## TASK OBJECTIVE
Reproduce the material below only from the line with "You are a computer-use" to the line with "Task: Toggle Underline text formatting", both included, keeping each line exact and dropping the pictures.

## INFORMATION SUPPLIED
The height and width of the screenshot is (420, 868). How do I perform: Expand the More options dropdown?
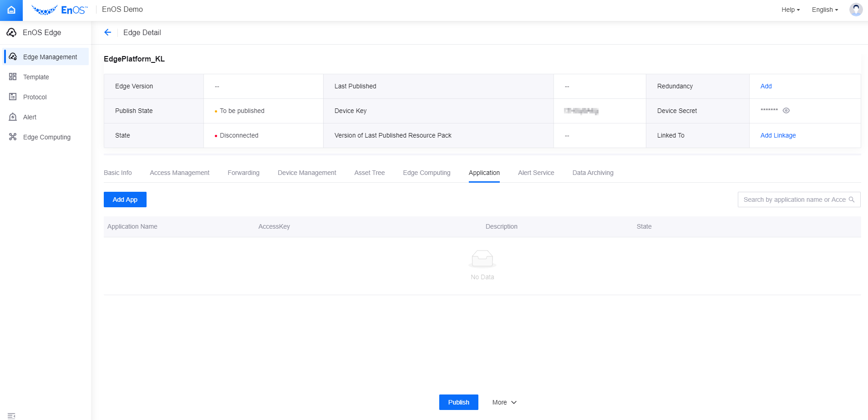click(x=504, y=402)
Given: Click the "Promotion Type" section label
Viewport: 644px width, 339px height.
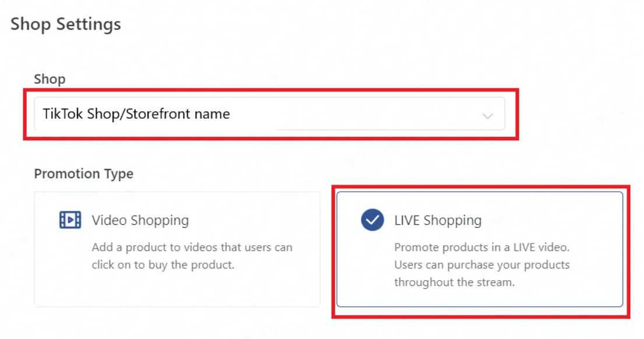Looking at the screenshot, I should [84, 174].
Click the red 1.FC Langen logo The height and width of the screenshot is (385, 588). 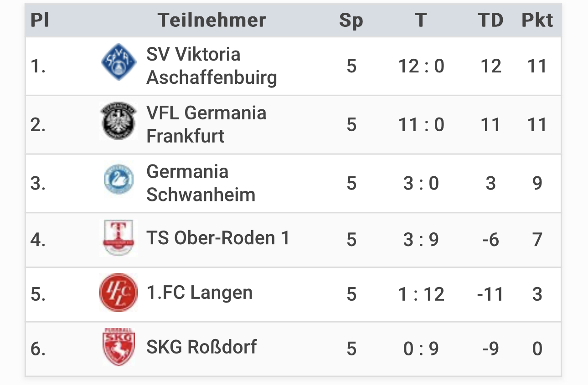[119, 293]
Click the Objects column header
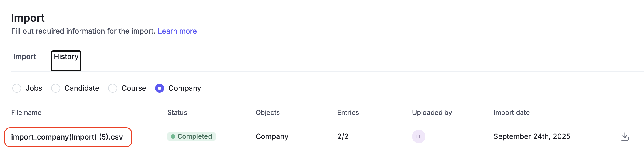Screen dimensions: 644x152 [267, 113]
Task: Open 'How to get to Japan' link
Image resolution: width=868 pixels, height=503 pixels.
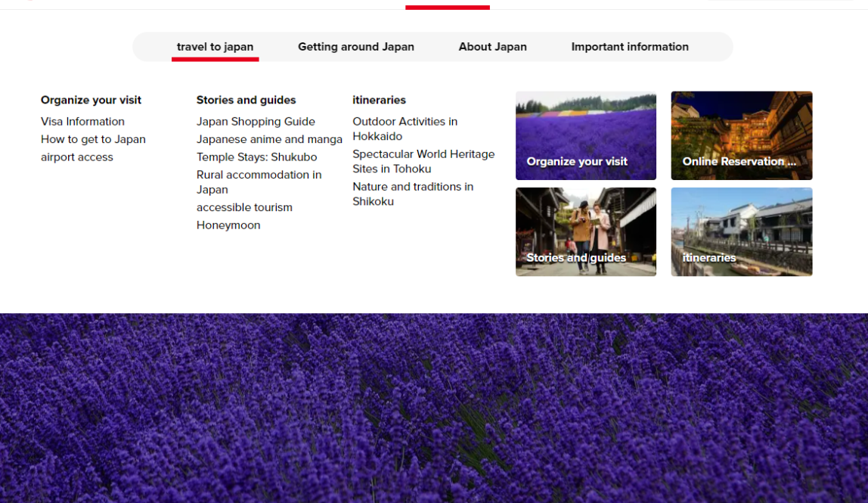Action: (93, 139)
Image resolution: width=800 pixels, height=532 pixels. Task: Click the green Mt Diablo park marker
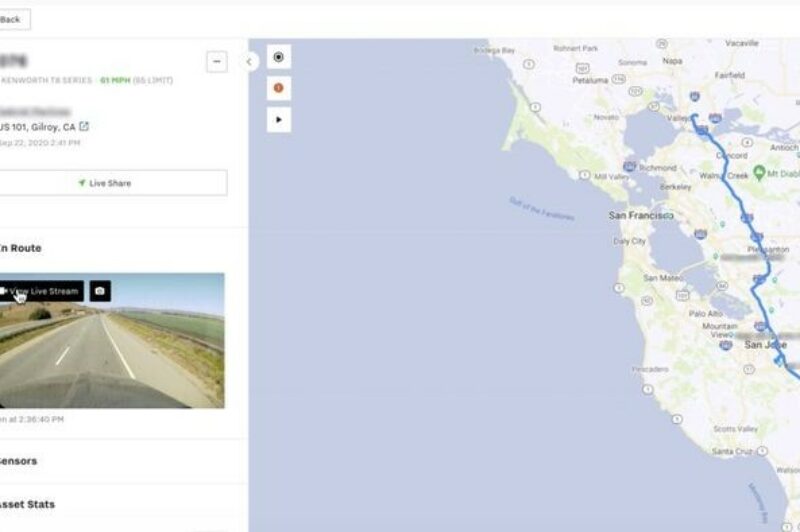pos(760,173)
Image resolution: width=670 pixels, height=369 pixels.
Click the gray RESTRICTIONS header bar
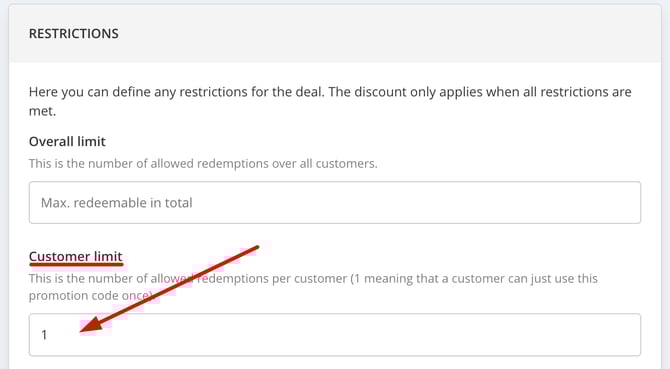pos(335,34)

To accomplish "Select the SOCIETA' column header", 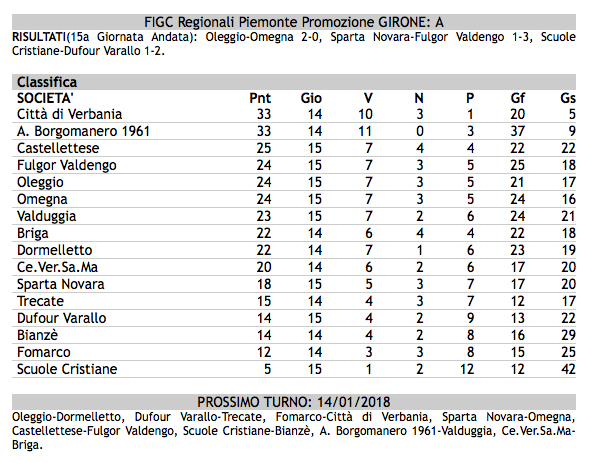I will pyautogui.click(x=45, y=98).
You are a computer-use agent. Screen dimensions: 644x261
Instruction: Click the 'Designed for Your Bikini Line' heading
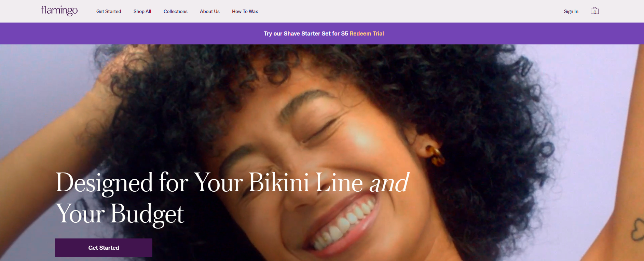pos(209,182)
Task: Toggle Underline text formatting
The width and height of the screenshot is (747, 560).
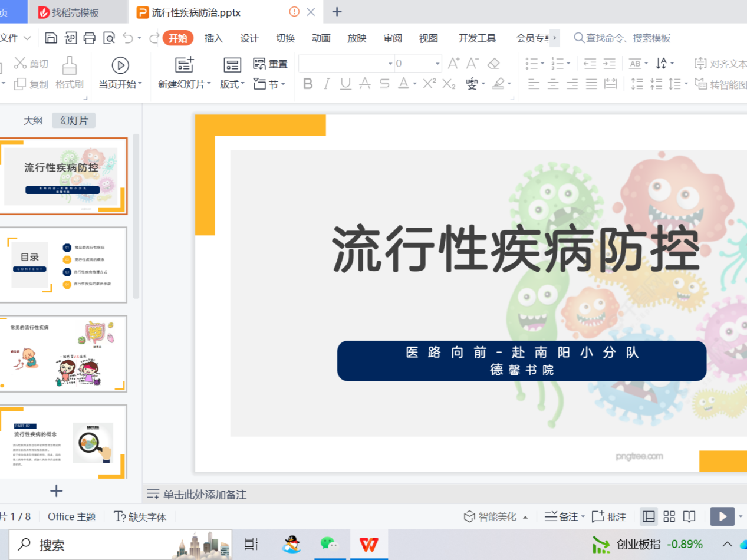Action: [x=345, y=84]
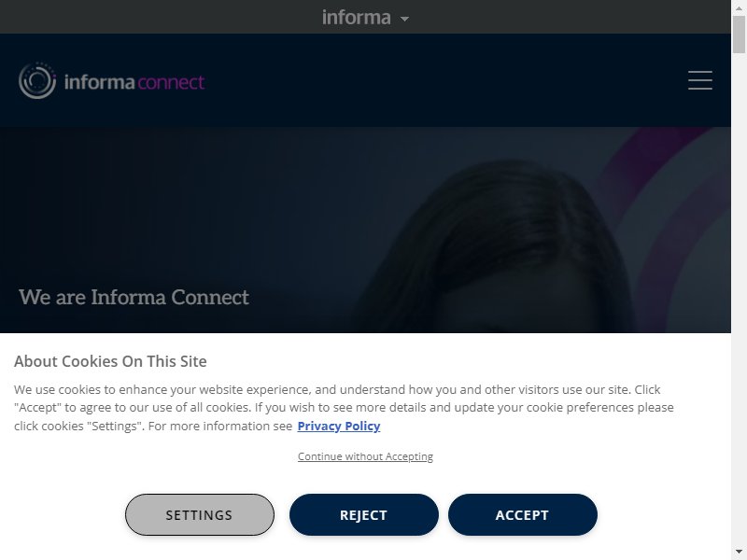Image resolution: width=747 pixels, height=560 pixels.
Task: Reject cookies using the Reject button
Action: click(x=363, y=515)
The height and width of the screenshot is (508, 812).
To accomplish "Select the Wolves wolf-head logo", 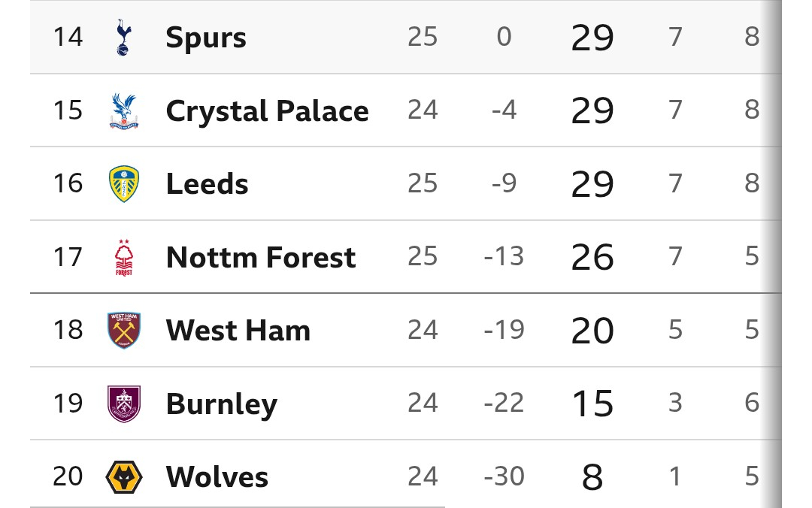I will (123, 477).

## OUTPUT FOR THIS TASK
You are a computer-use agent. Screen dimensions: 644x261
Instruction: Click the 'Designed for Your Bikini Line' heading
pos(209,182)
Task: Toggle Underline text formatting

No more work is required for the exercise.